** Entries provided **
<<<<

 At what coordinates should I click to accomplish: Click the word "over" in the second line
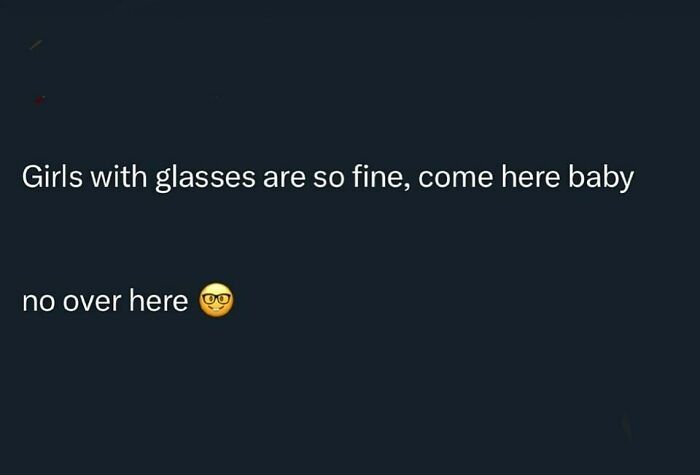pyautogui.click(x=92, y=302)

>>>>
<<<<

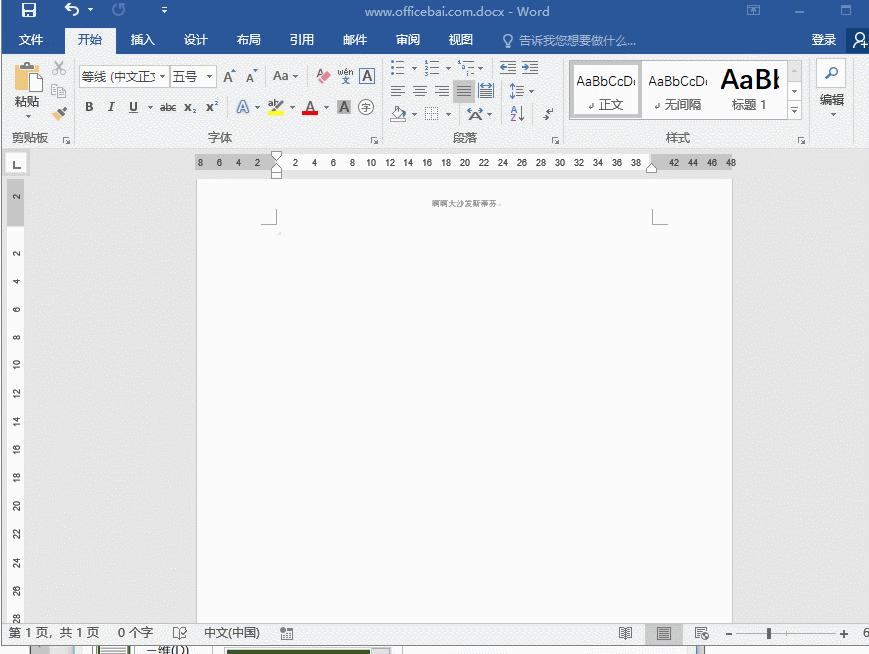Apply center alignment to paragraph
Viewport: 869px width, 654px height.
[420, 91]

>>>>
<<<<

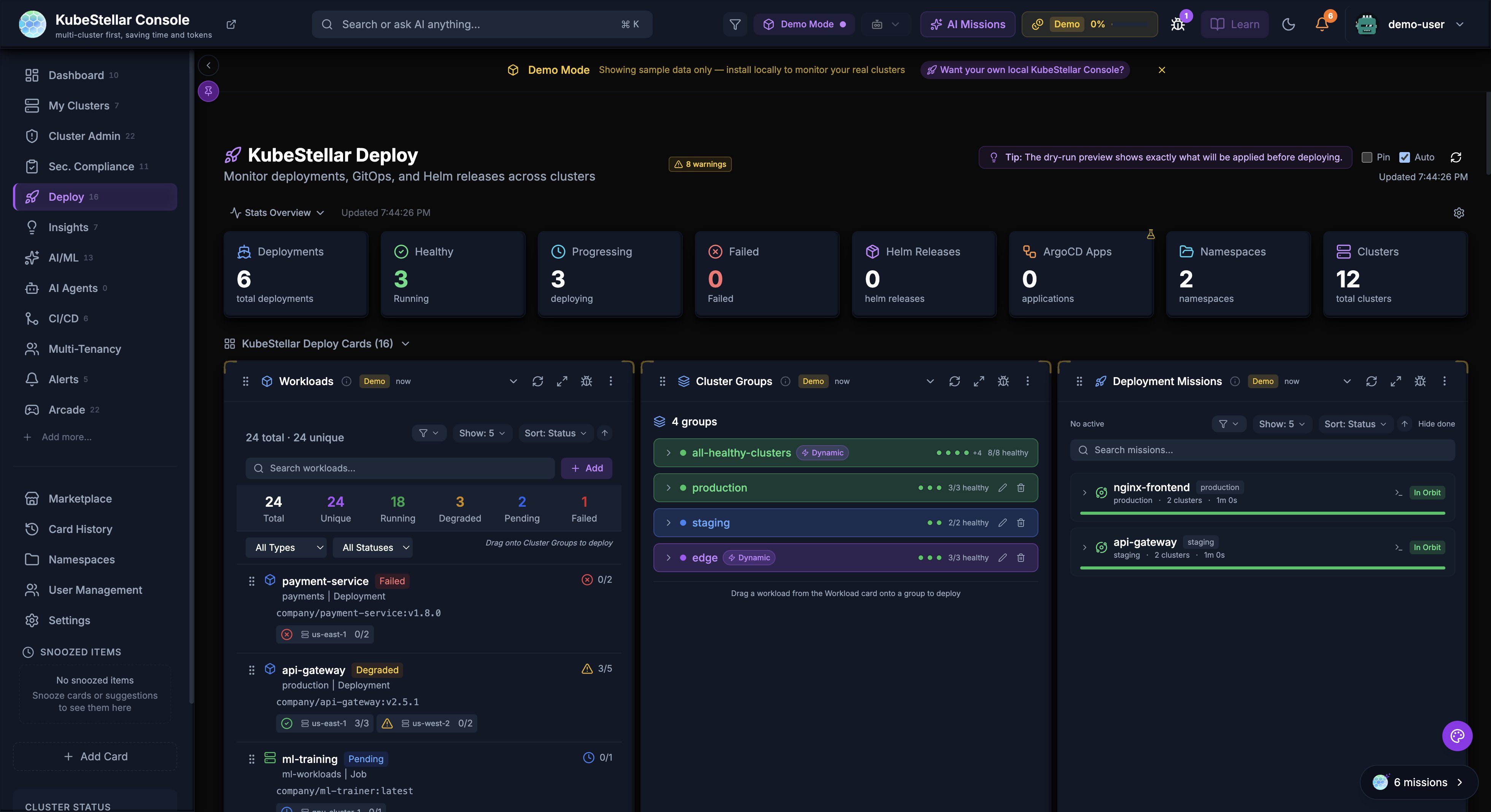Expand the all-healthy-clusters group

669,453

>>>>

** What is being asked **
Rewrite the items from the line with "At what coordinates" up to and including the line with "pyautogui.click(x=92, y=302)", putting "complete" in place of "accomplish" and changing nothing else. Leave the pictures out of your answer.

** Output for this exercise **
 At what coordinates should I click to complete: Click the word "over" in the second line
pyautogui.click(x=92, y=302)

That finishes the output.